» **Your instructions**
Your answer should consist only of the lines below from the one with "The height and width of the screenshot is (812, 1468)." through the one with "You are a computer-use agent. 991x767 pixels.", copied exactly.

Pixel coordinate grounding data:
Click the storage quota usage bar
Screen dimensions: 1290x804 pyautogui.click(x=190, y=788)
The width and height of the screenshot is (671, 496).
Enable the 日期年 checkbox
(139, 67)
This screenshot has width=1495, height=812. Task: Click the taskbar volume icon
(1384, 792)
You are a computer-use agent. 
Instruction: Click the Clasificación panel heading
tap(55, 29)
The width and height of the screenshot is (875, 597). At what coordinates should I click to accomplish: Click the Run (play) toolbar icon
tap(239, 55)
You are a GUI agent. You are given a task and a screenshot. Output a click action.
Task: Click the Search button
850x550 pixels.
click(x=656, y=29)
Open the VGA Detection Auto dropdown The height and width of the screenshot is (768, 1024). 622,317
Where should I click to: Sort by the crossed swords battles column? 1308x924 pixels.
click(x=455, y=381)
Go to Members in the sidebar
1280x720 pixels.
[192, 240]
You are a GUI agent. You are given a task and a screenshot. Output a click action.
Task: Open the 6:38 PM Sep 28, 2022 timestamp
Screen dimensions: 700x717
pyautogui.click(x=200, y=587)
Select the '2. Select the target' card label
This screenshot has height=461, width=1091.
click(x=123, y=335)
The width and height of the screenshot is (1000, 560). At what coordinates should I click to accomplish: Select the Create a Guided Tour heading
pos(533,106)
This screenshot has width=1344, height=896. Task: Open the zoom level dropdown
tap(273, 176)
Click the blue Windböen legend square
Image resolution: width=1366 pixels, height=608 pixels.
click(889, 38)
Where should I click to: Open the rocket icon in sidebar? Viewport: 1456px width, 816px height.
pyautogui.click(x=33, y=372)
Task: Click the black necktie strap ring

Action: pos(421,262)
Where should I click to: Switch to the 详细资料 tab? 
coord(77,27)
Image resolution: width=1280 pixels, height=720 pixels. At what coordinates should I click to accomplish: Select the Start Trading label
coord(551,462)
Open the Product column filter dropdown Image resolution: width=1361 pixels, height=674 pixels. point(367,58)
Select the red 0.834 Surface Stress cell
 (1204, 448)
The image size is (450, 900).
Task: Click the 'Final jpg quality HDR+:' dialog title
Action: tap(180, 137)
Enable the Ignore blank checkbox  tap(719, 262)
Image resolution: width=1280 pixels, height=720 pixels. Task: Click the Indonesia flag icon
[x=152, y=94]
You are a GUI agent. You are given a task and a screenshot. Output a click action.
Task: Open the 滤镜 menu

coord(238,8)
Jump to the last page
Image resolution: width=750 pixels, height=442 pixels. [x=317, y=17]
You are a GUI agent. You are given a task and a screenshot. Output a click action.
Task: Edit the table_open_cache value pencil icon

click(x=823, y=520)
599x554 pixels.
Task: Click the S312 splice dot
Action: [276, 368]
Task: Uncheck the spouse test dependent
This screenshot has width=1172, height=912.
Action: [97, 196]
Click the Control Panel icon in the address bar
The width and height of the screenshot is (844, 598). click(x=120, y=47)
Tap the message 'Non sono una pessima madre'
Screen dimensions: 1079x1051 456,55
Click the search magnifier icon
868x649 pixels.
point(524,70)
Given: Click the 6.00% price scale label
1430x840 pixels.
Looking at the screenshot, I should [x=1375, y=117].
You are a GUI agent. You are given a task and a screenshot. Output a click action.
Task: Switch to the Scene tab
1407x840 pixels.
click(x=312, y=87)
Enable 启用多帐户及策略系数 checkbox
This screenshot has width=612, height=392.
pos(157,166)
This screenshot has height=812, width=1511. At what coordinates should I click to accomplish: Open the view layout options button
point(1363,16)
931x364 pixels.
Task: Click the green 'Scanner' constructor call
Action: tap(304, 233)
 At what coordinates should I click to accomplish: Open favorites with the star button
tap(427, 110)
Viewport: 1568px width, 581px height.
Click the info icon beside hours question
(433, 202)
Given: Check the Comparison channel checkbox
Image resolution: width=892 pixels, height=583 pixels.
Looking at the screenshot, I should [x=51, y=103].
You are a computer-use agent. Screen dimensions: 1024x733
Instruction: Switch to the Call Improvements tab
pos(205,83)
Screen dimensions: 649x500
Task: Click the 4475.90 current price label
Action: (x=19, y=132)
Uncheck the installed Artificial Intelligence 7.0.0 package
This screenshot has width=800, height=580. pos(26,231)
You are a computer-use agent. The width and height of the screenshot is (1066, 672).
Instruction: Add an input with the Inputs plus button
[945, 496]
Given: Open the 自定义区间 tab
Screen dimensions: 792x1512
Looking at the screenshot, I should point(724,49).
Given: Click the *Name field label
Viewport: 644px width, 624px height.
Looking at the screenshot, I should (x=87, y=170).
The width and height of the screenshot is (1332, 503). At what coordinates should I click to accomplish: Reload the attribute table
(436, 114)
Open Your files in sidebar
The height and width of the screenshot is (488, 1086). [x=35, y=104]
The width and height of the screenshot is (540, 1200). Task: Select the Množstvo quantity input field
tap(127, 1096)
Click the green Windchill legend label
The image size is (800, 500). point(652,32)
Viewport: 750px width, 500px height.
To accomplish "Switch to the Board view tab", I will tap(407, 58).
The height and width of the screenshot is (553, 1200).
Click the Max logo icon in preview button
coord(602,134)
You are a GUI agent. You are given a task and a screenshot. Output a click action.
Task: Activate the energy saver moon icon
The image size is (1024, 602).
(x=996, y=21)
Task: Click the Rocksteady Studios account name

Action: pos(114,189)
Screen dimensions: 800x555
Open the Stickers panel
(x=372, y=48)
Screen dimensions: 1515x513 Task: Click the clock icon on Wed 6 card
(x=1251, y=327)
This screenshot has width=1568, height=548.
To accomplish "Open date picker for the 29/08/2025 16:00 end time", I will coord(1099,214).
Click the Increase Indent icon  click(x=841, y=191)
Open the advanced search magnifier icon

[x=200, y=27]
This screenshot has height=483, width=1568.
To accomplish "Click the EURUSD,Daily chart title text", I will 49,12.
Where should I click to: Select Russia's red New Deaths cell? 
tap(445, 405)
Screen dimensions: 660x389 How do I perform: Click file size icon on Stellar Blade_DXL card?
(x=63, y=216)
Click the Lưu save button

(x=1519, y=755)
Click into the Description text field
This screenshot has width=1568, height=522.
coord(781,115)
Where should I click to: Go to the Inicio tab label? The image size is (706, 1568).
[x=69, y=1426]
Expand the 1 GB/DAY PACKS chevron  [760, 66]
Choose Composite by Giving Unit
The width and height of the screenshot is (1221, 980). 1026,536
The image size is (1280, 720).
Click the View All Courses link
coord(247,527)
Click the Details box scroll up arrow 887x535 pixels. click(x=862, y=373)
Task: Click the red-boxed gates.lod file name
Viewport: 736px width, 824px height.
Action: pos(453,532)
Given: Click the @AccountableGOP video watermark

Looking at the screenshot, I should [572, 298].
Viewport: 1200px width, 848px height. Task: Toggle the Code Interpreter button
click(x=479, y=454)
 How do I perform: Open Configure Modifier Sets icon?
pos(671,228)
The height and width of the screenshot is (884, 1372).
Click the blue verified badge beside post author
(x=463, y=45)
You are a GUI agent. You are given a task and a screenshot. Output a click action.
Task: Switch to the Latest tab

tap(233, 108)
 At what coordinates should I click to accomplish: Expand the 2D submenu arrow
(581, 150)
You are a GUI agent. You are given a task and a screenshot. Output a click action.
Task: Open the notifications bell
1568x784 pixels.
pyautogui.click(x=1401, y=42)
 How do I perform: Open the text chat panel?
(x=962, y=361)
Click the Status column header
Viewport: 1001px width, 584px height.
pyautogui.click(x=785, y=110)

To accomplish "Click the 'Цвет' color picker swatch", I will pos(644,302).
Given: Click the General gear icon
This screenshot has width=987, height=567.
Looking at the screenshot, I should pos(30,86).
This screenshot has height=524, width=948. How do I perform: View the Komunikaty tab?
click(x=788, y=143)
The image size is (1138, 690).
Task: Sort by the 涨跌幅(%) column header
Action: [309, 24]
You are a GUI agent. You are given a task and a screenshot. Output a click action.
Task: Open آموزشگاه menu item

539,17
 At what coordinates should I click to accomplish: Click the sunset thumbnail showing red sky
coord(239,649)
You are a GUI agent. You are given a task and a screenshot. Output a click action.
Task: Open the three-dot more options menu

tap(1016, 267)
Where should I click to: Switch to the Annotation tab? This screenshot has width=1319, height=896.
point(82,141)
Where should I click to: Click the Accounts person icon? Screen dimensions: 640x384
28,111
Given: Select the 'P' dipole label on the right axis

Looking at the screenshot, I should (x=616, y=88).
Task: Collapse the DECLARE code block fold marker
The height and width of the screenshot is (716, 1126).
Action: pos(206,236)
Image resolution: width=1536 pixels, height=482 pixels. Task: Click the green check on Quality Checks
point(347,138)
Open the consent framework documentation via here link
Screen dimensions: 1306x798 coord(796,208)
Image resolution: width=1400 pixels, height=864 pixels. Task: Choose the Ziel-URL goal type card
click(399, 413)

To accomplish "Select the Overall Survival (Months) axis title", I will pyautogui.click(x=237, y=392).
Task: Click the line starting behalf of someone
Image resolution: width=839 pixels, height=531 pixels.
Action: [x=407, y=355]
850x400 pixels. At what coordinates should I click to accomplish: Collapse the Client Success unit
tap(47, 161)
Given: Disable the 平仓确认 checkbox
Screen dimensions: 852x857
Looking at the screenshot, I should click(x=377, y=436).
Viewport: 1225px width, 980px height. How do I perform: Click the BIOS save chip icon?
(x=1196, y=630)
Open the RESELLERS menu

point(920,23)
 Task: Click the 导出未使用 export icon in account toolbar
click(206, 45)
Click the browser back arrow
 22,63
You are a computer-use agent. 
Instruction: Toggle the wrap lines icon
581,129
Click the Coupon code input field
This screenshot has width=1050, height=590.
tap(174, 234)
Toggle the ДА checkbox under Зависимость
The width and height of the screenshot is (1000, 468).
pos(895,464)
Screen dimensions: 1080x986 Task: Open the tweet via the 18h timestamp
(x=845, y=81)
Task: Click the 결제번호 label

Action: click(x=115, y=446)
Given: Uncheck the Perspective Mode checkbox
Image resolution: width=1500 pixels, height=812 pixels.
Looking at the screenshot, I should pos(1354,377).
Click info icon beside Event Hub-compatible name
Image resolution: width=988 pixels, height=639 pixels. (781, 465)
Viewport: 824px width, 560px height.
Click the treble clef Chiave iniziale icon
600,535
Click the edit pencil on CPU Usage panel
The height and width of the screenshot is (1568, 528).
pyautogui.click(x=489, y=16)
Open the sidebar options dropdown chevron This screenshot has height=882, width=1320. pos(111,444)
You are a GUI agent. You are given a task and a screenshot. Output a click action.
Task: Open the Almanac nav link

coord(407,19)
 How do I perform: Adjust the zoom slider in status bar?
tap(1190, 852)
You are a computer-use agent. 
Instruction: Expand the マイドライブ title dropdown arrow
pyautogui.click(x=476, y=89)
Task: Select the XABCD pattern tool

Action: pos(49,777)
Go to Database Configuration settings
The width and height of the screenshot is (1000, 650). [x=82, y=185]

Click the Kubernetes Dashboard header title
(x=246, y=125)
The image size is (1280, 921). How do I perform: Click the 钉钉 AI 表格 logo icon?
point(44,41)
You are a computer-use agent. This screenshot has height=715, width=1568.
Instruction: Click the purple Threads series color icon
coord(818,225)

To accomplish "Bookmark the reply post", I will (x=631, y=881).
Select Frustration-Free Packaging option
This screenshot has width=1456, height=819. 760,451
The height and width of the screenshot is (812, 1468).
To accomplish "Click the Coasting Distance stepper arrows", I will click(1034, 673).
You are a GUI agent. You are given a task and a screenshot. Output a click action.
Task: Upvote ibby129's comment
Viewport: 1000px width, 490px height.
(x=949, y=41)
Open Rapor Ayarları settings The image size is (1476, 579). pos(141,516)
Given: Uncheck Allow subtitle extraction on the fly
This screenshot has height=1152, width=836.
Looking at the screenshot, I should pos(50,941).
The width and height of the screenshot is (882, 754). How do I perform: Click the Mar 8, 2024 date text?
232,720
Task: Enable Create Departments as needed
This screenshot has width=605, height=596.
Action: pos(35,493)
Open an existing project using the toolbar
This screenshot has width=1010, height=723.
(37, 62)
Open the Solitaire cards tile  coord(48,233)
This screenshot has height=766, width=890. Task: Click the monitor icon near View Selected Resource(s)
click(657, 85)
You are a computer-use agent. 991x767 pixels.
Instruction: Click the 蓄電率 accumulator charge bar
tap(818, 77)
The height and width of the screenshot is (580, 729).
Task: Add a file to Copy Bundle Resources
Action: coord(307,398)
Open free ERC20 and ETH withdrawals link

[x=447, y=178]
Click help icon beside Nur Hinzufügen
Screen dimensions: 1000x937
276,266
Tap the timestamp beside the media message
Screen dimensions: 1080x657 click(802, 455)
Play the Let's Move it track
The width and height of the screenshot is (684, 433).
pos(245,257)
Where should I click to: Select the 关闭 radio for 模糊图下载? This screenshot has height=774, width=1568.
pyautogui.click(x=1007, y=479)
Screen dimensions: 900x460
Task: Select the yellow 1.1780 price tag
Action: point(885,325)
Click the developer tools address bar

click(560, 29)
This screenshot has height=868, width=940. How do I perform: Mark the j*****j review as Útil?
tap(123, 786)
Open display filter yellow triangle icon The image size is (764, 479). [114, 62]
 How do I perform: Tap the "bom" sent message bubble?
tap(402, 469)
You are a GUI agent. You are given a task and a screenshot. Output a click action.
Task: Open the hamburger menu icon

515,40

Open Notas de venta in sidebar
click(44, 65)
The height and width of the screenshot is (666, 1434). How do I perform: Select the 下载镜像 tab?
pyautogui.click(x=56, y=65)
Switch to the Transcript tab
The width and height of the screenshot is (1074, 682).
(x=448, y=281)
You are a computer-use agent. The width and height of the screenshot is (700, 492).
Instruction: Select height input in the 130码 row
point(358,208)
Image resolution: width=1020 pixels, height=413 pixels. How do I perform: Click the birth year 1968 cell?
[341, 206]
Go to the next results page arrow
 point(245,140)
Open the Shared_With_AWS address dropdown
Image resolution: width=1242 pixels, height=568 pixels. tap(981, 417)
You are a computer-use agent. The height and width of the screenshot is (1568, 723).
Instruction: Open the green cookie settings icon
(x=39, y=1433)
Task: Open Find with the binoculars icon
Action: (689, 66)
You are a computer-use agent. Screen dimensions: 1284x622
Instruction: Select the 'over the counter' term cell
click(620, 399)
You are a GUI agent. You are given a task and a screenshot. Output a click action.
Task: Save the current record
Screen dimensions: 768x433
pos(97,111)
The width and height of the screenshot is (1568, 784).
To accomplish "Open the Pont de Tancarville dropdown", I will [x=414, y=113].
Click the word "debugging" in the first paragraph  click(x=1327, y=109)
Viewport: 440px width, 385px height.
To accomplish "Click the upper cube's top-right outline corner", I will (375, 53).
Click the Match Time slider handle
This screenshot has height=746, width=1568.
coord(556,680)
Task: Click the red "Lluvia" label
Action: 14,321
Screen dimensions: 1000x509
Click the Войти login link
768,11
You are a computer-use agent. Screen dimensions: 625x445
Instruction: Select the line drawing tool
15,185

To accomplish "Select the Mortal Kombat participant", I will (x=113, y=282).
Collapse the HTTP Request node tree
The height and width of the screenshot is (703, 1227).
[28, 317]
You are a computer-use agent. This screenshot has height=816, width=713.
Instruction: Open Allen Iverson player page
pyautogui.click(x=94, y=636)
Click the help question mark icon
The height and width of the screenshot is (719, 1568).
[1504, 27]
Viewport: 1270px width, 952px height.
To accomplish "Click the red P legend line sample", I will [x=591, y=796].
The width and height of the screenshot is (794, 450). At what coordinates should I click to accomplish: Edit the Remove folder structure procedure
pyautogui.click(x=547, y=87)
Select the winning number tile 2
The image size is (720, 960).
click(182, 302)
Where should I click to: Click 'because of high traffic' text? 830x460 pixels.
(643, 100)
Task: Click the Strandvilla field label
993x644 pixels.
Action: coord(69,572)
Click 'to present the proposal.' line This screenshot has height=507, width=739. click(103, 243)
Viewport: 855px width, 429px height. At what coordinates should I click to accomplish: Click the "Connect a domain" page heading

» **Response to the task**
The height and width of the screenshot is (812, 1468).
To accomplish "Click the Coasting Distance stepper arrows", I will click(1034, 673).
You are a GUI agent. You are given a task and a screenshot. Output a click action.
Task: Upvote ibby129's comment
Viewport: 1000px width, 490px height.
(x=949, y=41)
Open Rapor Ayarları settings The image size is (1476, 579). pos(141,516)
Given: Uncheck Allow subtitle extraction on the fly
This screenshot has height=1152, width=836.
Looking at the screenshot, I should pos(50,941).
The width and height of the screenshot is (882, 754). How do I perform: Click the Mar 8, 2024 date text?
232,720
Task: Enable Create Departments as needed
This screenshot has width=605, height=596.
Action: pos(35,493)
Open an existing project using the toolbar
This screenshot has width=1010, height=723.
(37, 62)
Open the Solitaire cards tile  coord(48,233)
This screenshot has height=766, width=890. Task: Click the monitor icon near View Selected Resource(s)
click(657, 85)
You are a computer-use agent. 991x767 pixels.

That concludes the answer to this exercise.